The unprecedented amount of damages that Rupert Murdoch has to pay for defamation proves that lies and emotions do not need to rule modern politics.
Donald Trump didn’t invent today’s version of populism. Yet, it was his election as president in 2016 and the referendum on the U.K.’s divorce from the EU a few months earlier that seemed to point to the gradual collapse of the rule of law and democracy in the Western world. In politics, the ones who were supposed to stay on top were those who knew how to manipulate voters’ emotions and frustrations. Raison d’état had to take a back seat.
This system created a perfect environment for the development of populism in Europe. After Hungary and Poland, it was Italy’s turn to fall victim to it, as well as France, where moderate parties have found themselves to be in the minority in the National Assembly. Soon Spain may follow in their footsteps, where — if opinion polls are to be trusted — the coalition of the People’s Party and the Francoist Vox will take power in December.
Yet, at a time when traditional media are too weak to act as censors of the powers that be, with social media having seemingly taken over this role, help has come from a long underappreciated savior — an independent judicial system.

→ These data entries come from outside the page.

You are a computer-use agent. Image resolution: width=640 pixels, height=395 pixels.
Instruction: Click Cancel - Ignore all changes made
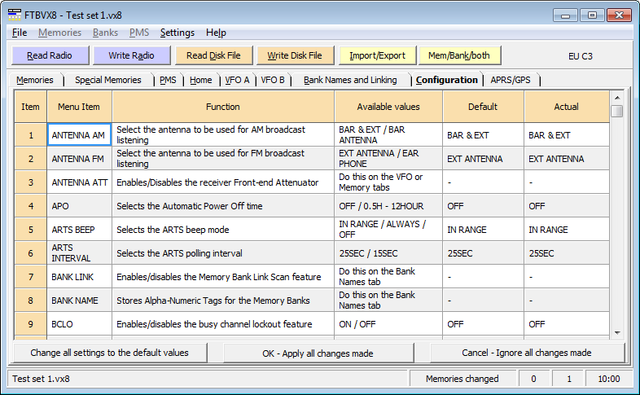(527, 353)
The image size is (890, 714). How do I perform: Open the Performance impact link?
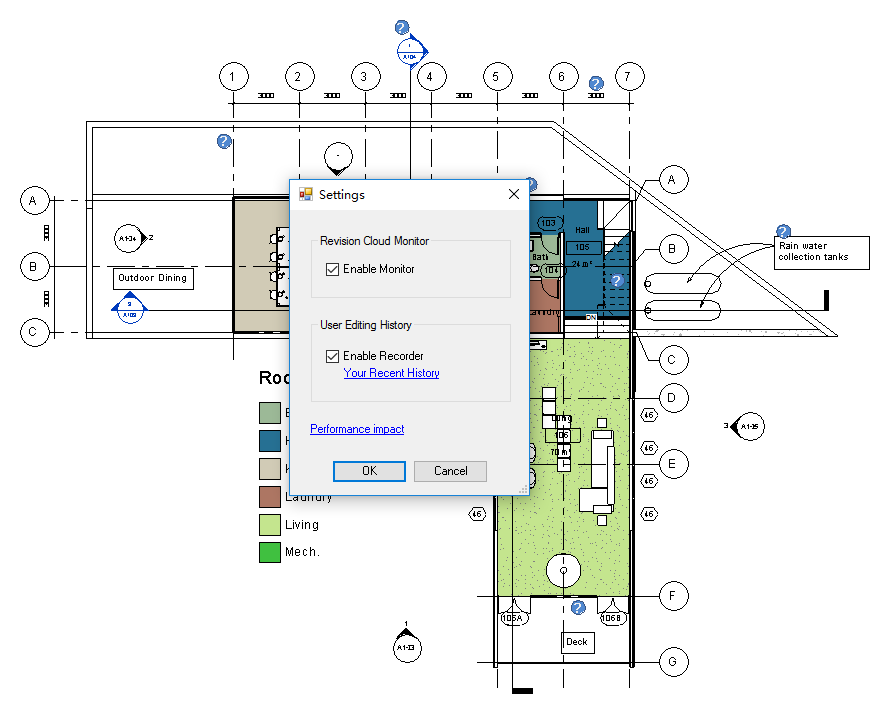(x=357, y=429)
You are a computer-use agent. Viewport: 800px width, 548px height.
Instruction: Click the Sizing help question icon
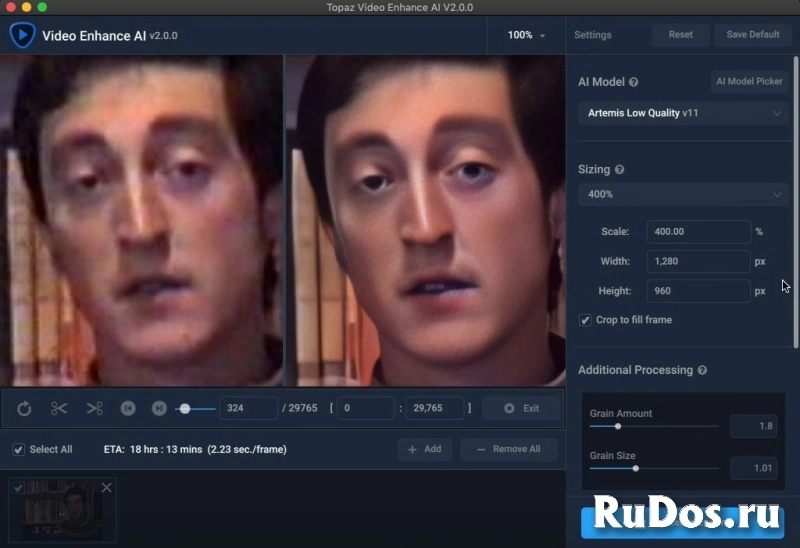(620, 170)
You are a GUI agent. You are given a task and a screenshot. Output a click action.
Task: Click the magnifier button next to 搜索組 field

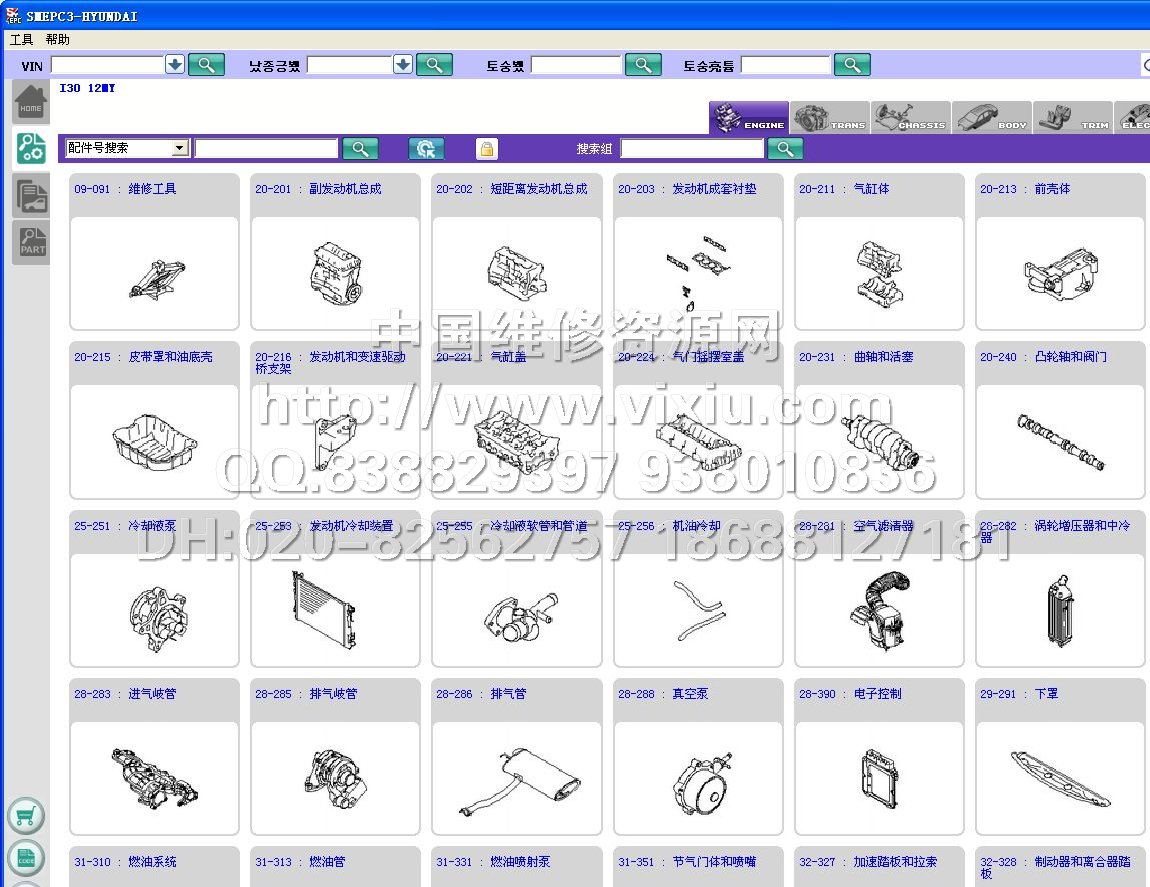785,149
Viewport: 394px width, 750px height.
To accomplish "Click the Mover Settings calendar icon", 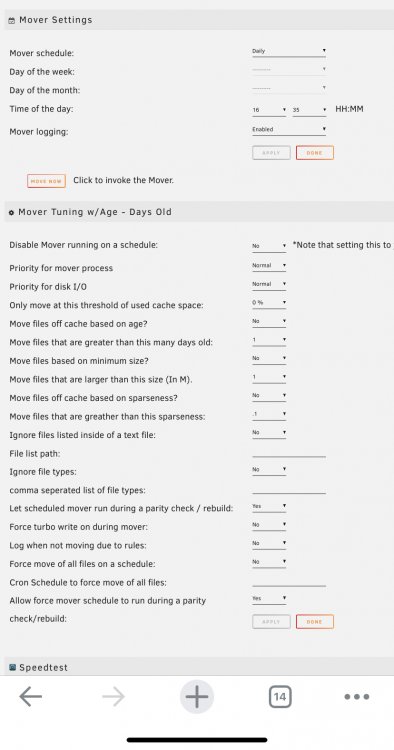I will tap(12, 21).
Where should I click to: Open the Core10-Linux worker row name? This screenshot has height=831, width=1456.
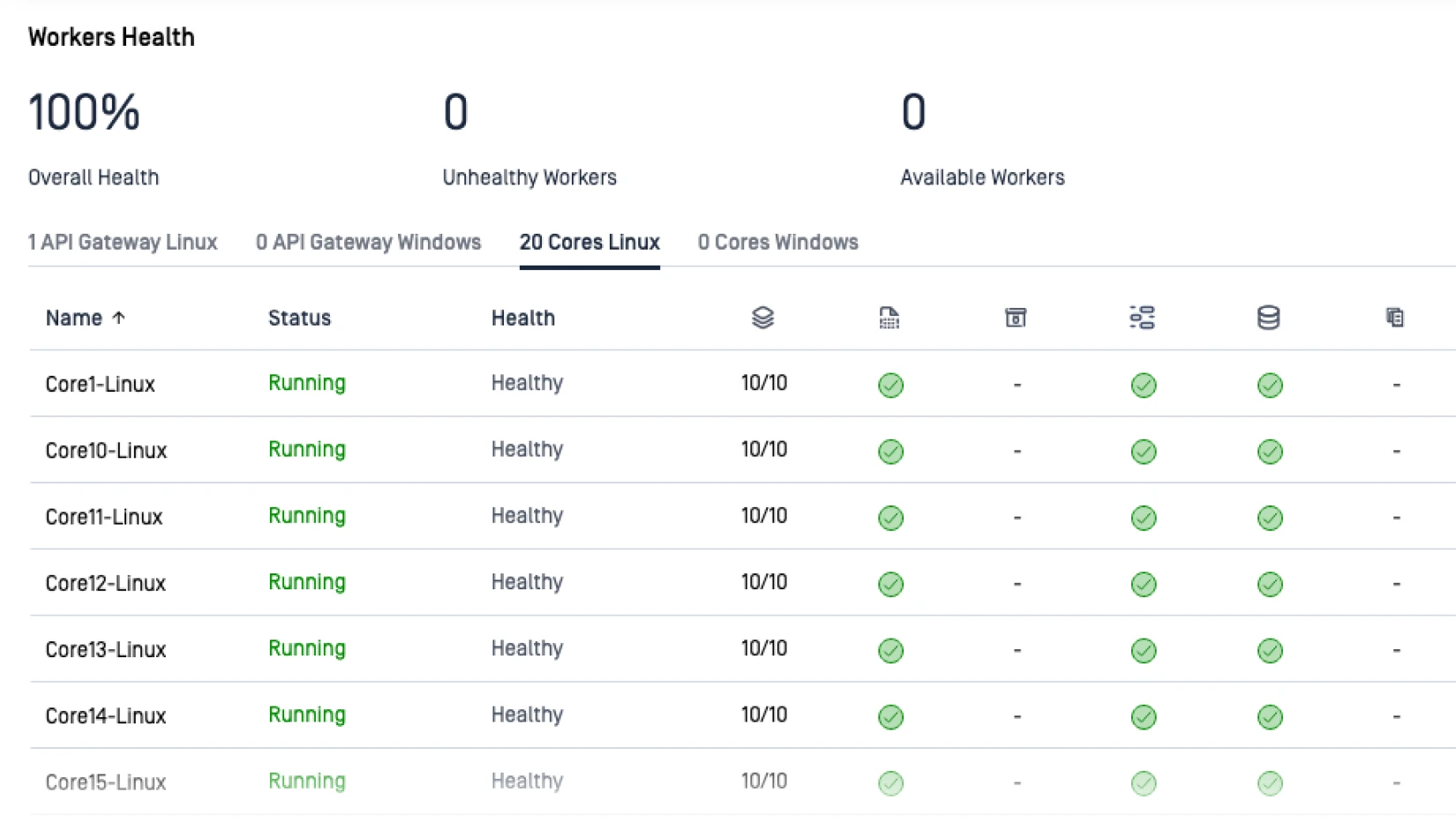(x=106, y=451)
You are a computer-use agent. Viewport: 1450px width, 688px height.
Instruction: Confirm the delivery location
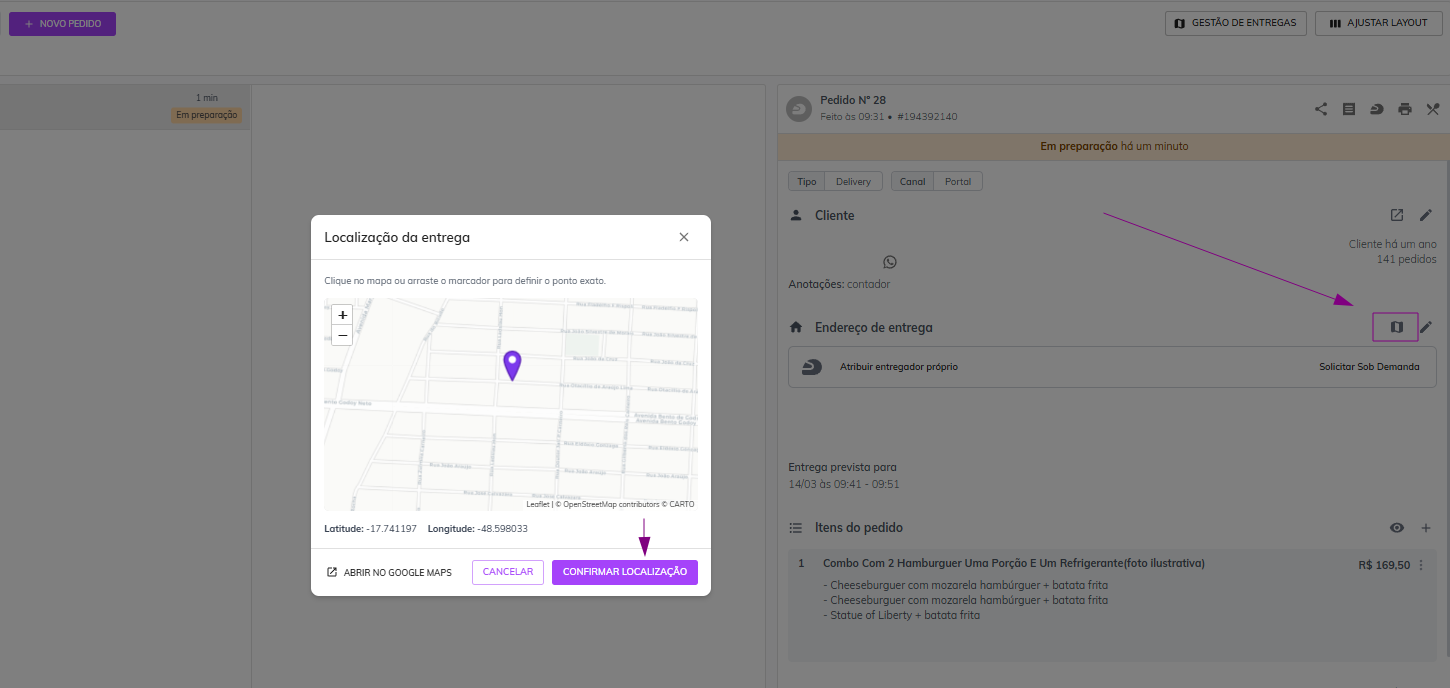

The deal which Murdoch reached with Dominion, the company whose equipment counted votes in the U.S. presidential election, results from the fear that the embarrassing lawsuit would unravel the extent of Fox News’ lies and bankrupt the media company. The Trumpist propaganda machine has to admit that at the turn of 2020 and 2021, it knew perfectly well that Joe Biden’s victory was deserved and that there were no irregularities. But it told its viewers a different story to earn more money from a larger audience. This precedent may force not only the Murdoch company but also Trump’s closest allies like Rudy Giuliani — and perhaps even the former president himself — to pay hefty damages.
Will this translate to the political situation in Europe and in Poland? Nowhere on our continent is the judicial system as independent and strong as it is in the U.S. In Poland, where the judiciary’s credibility has been shattered by Law and Justice’s seven years of rule, we can only look with envy at the American system.
But there is also a political dynamic. Trump was a Brexit supporter, which may undercut his chances for reelection because the Fox News outcome may raise hopes for a return of common sense among the British — the more so because the majority of the British public has already realized that leaving the EU was a grave mistake. The same goes for other EU countries, where the restoration of transAtlantic ties may prove to be an effective antidote to nationalism. Polish authorities were, of course, among Trump’s closest allies. Meanwhile, by defending freedom of speech and forcing a minimal agreement between Warsaw and Berlin — for example, on Patriot missiles — it is the Biden administration which has played a positive role in our raison d’état. The chances are that this will continue after 2024.
Perhaps most important, however, is the impact the Fox case will have on the shape of the media in America. The U.S. has often acted as the forerunner of the changes that take place in Europe. For the first time in a long time, it looks like political change does not have to go only in the wrong direction.